**REQUEST:** Reproduce every line of the data below word for word, omitting the pictures from your answer.

Data for locating words and elements
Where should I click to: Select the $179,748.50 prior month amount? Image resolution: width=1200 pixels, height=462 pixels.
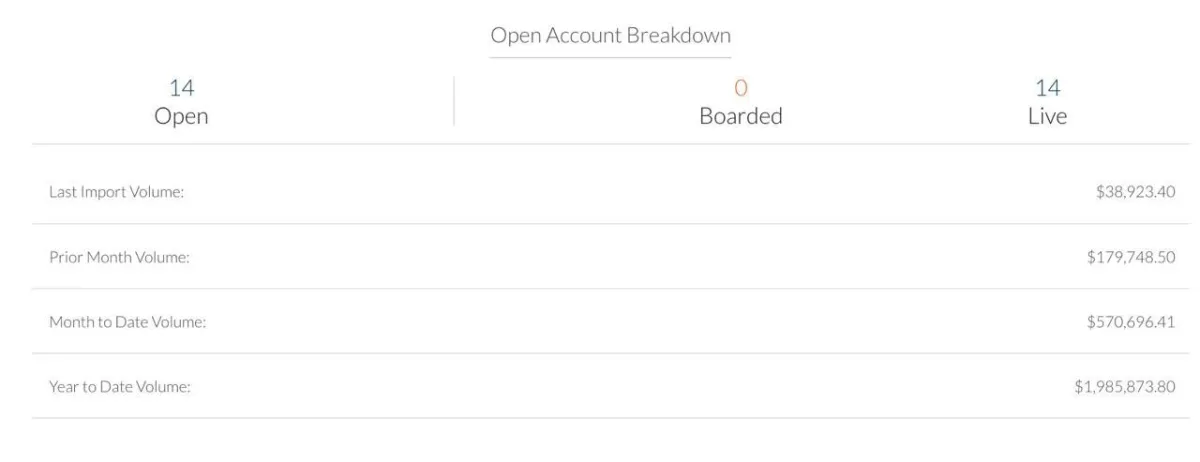[1132, 257]
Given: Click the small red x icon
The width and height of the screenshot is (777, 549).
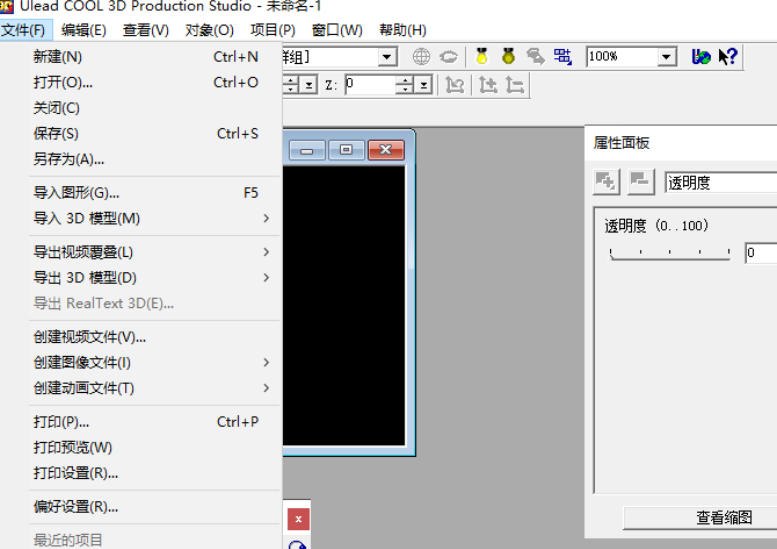Looking at the screenshot, I should pos(298,519).
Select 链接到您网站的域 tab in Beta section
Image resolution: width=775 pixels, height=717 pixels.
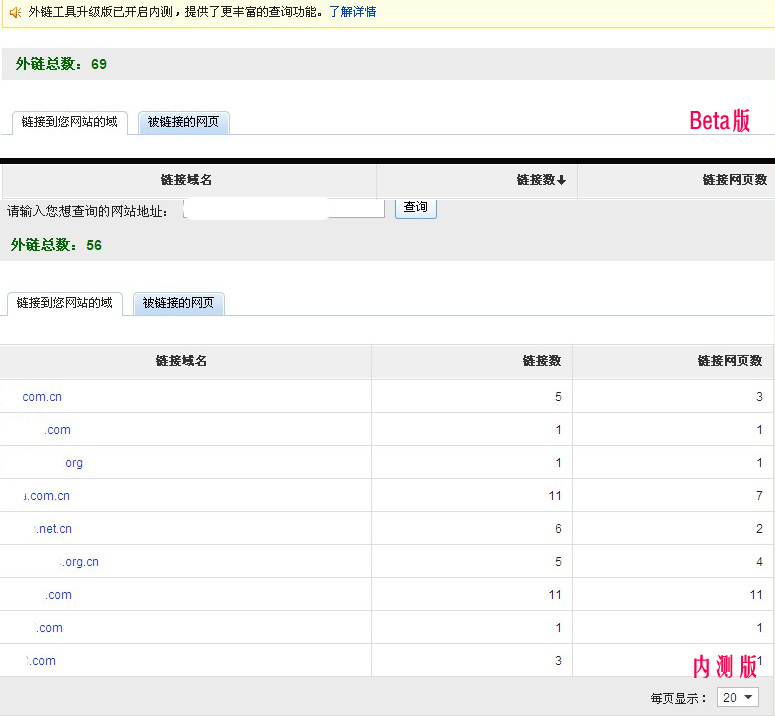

**FINISHED ANSWER:**
Where should I click to: Select the $179,748.50 prior month amount? Image resolution: width=1200 pixels, height=462 pixels.
[1132, 257]
Given: Click the small red x icon
The width and height of the screenshot is (777, 549).
Looking at the screenshot, I should pos(298,519).
Select 链接到您网站的域 tab in Beta section
Image resolution: width=775 pixels, height=717 pixels.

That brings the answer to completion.